- **YOUR OBJECTIVE**:
Can you pull out every line of text in the records below, word for word, leaving the pictures out?

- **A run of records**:

>>

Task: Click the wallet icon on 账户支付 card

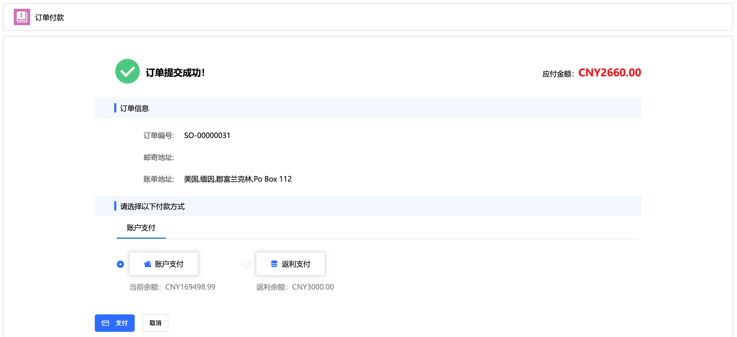Action: tap(147, 264)
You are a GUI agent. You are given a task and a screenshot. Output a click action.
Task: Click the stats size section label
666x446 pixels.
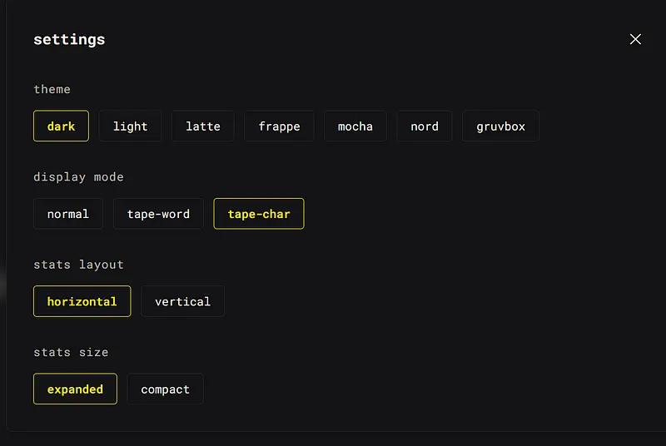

<<

- **CORRECT OUTPUT**:
Task: Click the wallet icon on 账户支付 card

Action: tap(147, 264)
You are a GUI agent. You are given a task and a screenshot. Output a click action.
Task: Click the stats size section label
666x446 pixels.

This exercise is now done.